Data di pubblicazione: 01 Giugno 2021

Il tasso di inflazione è salito anche a maggio, aumentando per il quinto mese consecutivo. La situazione però non è così semplice e fermarsi alla singola rilevazione potrebbe complicare la comprensione del quadro generale. Stando ai dati Istat nel mese di maggio 2021 il tasso di inflazione italiano è salito all’1,3% rispetto al 2020. Ad aprile la variazione positiva si fermava all’1,1%. Per ritrovare valori così alti è necessario tornare alla fine del 2018. All’apparenza parrebbe un ritorno dell’inflazione che potrebbe condizionare nel breve periodo sia i mercati finanziari che il sistema produttivo. Considerando la sola inflazione “di fondo”, però, i valori cambiano radicalmente: l’aumento dei prezzi al netto dei beni energetici e degli alimentari freschi è rimasto stabile a +0,3%. Numeri decisamente inferiori che impongono di analizzare le singole componenti dell’inflazione. I beni energetici hanno giocato un ruolo chiave nel rialzo dei primi mesi del 2021, inasprendo la salita dei prezzi anche nel mese di maggio. I beni energetici che in aprile vedevano un +9,8% rispetto al 2020, in maggio registrano un +13,8% anno su anno. Una salita così poderosa da costituire all’interno dell’indice dei prezzi al consumo un incremento dell’1,1%, al quale si somma la crescita del listino degli alimentari non lavorati (+0,9%), bilanciati da una diminuzione dei prezzi dei servizi ricreativi, culturali e per la cura della persona (-0,8%). All’interno dell’aumento complessivo dell’1,3% ci sono quindi variabili dall’andamento eterogeneo. Le differenze non si fermano qui. Mentre i prezzi dei prodotti ad alta frequenza di acquisto registrano un incremento dell’1,5% rispetto a maggio 2020, il cosiddetto “carrello della spesa” (beni alimentari, cura della casa e della persona) registra una riduzione nel prezzo dello 0,8%, più del -0,7% di aprile. Il mosaico è quindi di più complicata composizione e composto da tasselli di forme diverse, oltre che in parte “falsato” dal confronto con i dati della primavera 2020 (pieno primo lockdown).

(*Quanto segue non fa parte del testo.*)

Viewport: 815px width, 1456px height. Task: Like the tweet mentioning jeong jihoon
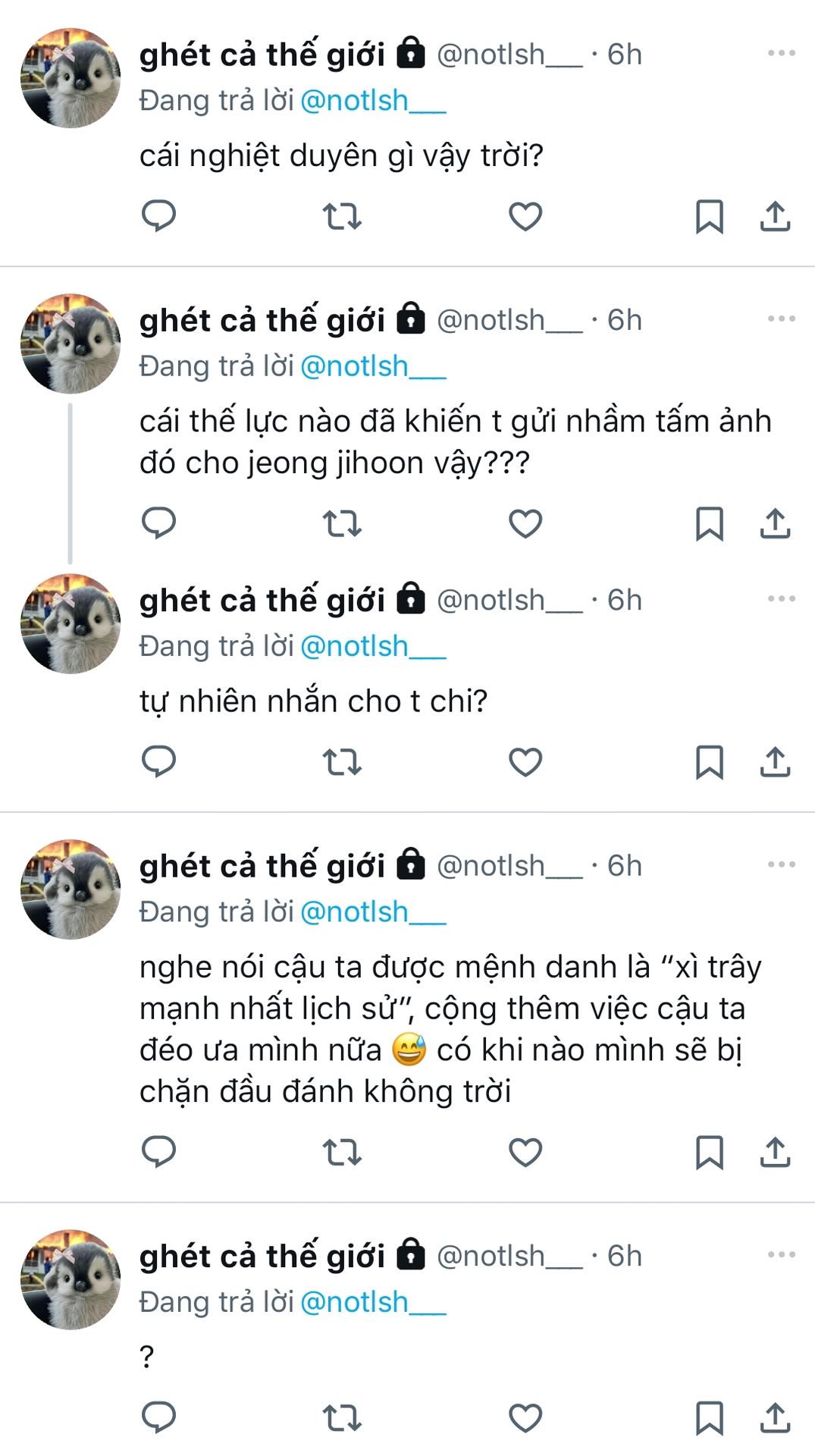tap(525, 524)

Nel caso dell’Italia, cui caduta del Pil nel 2020 è stata tra le più profonde nel complesso delle principali economie europee e non sarà recuperata prima del 2023, sono due le forze che spingono in direzioni opposte l’indice dei prezzi al consumo. Da una parte la prepotente crescita delle materie prime registrata a livello mondiale sta mettendo sotto pressione il sistema produttivo, imponendo tagli ai margini di guadagno e materiale difficoltà nel reperire le risorse. Nella sua più recente rilevazione, il Fondo monetario internazionale stima che in aprile il prezzo del Greggio sia salito in  media del 183,6% rispetto al 2020, il gas naturale del 110,6% e i metalli di base per la produzione industriale in media del 199%. Se da una parte questa componente esogena sta trainando il tasso di inflazione in tutto il continente, l’Italia ha una componente endogena che invece rema contro la salita dei prezzi: la mancanza dei consumi.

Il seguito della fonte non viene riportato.